- [Activity]:
What lines of the data include the string "card"? Copy them all.

- [The data]:
▬▬▬

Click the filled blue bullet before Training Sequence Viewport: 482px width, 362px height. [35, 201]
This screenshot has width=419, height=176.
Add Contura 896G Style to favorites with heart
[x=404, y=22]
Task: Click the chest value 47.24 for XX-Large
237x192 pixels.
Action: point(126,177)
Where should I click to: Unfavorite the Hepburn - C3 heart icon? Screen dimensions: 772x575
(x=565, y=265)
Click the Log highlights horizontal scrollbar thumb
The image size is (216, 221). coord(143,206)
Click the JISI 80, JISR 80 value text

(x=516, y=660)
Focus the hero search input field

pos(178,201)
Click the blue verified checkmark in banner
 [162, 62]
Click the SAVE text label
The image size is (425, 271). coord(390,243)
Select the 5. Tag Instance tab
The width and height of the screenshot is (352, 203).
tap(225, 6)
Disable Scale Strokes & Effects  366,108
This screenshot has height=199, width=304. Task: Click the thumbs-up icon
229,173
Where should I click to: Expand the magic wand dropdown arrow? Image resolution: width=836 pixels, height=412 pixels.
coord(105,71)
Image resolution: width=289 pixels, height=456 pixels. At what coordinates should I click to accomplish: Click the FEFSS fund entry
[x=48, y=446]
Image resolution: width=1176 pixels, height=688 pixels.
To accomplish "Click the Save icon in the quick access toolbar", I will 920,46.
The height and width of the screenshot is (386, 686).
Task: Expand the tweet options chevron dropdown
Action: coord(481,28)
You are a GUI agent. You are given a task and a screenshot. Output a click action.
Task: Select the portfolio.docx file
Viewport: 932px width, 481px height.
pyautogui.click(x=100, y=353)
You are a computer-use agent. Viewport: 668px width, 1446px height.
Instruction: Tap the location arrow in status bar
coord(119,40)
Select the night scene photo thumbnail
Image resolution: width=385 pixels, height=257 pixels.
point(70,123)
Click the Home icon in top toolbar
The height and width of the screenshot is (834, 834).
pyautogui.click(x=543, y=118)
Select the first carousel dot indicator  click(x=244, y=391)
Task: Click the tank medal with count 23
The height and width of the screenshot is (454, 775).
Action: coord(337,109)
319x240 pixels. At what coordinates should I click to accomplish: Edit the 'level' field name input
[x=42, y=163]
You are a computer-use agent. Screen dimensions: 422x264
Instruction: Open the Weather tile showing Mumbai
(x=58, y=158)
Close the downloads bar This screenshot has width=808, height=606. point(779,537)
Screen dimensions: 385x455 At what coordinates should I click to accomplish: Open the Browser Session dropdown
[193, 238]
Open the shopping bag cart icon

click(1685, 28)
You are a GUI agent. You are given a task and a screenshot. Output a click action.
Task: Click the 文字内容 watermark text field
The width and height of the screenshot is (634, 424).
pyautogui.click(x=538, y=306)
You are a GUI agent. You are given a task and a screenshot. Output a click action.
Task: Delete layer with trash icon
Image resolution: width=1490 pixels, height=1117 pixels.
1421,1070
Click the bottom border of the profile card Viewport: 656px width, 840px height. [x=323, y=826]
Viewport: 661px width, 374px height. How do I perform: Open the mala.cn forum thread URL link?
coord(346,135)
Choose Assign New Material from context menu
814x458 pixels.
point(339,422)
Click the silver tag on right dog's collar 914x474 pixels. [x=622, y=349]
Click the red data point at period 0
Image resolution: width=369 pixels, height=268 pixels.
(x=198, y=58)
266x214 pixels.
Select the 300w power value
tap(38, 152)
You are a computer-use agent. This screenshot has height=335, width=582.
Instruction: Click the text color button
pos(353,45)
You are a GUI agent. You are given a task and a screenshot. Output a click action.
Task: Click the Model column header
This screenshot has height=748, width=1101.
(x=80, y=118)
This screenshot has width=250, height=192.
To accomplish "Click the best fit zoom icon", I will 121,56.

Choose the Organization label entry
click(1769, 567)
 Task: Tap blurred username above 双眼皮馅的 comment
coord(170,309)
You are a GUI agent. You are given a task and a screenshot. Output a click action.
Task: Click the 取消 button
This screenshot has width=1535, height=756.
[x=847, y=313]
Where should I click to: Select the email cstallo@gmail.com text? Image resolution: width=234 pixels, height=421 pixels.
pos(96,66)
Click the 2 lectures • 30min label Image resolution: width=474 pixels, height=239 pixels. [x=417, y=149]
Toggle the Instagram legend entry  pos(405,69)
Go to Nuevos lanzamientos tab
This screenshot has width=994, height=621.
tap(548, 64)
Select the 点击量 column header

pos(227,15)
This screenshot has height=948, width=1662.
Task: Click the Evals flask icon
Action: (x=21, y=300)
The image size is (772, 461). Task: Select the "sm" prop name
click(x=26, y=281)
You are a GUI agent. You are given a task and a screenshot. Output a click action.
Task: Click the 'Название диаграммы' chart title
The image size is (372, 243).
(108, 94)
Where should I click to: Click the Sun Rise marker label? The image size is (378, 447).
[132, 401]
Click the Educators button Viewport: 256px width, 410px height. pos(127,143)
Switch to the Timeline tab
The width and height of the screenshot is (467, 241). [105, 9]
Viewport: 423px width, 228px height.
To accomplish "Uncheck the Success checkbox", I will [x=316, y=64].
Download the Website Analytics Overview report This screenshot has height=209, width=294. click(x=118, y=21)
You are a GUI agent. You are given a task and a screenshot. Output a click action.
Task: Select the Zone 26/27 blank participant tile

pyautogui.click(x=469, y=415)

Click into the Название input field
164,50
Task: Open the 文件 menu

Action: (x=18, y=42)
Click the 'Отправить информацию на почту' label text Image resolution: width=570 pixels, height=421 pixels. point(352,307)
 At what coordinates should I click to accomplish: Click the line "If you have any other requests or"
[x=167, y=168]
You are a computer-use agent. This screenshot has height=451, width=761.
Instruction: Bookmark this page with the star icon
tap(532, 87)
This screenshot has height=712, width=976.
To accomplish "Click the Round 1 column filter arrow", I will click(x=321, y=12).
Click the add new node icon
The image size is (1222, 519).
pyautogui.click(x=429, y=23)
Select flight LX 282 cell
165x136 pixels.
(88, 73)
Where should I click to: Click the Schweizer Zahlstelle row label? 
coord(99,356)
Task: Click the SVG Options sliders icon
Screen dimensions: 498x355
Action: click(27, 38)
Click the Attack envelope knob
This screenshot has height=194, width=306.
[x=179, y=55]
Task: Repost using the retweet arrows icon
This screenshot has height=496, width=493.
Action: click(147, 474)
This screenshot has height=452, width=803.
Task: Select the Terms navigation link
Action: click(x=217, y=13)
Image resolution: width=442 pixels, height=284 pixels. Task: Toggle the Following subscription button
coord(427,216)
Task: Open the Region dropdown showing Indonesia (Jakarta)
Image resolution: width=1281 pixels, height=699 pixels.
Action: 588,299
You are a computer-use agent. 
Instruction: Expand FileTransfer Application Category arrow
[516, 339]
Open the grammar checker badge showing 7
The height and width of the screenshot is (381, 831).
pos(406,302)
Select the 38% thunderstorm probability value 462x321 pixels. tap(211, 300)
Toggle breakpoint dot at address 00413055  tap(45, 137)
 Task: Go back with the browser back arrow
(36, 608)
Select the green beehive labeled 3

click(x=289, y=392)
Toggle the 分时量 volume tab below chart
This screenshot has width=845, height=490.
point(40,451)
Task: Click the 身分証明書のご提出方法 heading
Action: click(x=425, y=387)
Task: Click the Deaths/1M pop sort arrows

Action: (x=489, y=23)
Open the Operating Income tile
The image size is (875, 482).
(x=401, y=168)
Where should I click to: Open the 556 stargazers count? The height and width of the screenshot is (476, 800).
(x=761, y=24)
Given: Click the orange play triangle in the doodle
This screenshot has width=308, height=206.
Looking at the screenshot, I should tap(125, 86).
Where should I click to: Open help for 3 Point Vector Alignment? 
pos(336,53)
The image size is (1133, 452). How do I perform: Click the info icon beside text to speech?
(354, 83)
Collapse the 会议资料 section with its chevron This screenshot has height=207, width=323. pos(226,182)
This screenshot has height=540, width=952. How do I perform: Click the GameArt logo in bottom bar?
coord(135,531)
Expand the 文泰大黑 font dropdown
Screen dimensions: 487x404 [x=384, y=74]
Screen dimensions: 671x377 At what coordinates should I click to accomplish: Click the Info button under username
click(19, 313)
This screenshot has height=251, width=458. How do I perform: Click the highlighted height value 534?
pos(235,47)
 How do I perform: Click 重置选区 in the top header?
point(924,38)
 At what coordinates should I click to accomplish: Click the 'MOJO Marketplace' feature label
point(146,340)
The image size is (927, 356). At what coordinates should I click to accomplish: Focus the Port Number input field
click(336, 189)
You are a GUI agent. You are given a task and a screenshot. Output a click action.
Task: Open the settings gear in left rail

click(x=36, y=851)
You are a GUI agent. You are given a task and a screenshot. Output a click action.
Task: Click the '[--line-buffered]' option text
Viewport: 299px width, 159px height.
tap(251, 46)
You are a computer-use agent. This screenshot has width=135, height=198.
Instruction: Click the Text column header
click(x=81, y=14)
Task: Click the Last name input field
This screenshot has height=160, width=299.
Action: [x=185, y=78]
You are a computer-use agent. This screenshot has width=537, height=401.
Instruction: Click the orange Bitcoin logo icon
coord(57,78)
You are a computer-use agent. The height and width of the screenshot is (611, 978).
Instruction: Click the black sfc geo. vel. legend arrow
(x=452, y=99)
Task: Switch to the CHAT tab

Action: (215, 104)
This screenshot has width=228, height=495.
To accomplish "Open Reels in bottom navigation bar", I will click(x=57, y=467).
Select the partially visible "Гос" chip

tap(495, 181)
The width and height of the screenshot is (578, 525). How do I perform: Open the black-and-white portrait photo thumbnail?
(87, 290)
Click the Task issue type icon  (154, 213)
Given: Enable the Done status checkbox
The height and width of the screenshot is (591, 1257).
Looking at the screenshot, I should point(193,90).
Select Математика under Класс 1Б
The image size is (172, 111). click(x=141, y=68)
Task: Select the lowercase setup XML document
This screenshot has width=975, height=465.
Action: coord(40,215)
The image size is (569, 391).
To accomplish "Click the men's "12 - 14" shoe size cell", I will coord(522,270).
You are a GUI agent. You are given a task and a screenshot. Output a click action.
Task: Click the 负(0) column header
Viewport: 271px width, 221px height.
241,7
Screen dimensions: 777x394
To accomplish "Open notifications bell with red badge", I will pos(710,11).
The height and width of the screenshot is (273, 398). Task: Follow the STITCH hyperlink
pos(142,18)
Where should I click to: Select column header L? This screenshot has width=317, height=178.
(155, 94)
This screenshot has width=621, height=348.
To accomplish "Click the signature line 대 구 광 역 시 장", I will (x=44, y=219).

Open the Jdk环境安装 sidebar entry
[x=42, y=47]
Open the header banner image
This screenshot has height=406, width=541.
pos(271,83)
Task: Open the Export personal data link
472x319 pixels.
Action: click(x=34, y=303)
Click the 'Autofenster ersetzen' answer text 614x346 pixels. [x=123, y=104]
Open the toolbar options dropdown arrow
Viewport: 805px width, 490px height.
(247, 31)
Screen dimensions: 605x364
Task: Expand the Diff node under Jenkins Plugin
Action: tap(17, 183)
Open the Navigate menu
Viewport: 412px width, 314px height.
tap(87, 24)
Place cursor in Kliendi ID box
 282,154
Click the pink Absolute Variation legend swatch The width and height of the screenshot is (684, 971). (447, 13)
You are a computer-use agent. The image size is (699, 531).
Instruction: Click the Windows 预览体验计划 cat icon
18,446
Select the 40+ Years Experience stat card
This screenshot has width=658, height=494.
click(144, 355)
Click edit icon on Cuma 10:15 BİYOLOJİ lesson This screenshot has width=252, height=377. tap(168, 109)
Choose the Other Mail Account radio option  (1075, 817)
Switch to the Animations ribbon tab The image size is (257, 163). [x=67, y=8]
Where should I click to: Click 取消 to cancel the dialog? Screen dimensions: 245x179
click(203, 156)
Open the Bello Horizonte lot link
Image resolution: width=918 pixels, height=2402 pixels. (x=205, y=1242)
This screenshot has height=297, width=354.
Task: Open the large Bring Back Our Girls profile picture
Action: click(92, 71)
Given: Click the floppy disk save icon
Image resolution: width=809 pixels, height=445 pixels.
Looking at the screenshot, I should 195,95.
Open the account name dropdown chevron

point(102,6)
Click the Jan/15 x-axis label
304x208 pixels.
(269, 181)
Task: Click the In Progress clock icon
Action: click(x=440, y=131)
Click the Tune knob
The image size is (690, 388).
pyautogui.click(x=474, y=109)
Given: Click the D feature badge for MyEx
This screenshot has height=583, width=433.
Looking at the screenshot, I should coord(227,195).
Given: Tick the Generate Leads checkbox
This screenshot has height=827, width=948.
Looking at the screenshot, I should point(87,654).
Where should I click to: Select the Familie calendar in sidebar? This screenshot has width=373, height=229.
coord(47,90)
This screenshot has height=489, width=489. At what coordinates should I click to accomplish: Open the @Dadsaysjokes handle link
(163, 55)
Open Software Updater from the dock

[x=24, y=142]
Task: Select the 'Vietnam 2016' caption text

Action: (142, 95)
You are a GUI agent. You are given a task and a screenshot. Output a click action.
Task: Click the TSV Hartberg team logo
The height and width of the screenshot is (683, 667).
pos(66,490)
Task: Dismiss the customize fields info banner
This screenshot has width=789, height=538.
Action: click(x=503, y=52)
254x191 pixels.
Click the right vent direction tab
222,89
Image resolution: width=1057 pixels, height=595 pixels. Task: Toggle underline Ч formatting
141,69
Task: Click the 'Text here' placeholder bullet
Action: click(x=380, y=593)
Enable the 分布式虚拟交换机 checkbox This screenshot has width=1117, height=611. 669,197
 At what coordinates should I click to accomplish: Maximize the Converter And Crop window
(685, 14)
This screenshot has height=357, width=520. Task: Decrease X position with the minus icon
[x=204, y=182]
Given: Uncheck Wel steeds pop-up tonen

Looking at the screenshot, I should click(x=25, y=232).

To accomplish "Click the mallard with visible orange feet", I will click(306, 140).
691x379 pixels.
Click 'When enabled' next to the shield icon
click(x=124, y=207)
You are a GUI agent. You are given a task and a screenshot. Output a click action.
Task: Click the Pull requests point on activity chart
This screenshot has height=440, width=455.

▬▬▬

- [Completed exercise]:
Click the bottom border of the profile card Viewport: 656px width, 840px height. [x=323, y=826]
Select the 40+ Years Experience stat card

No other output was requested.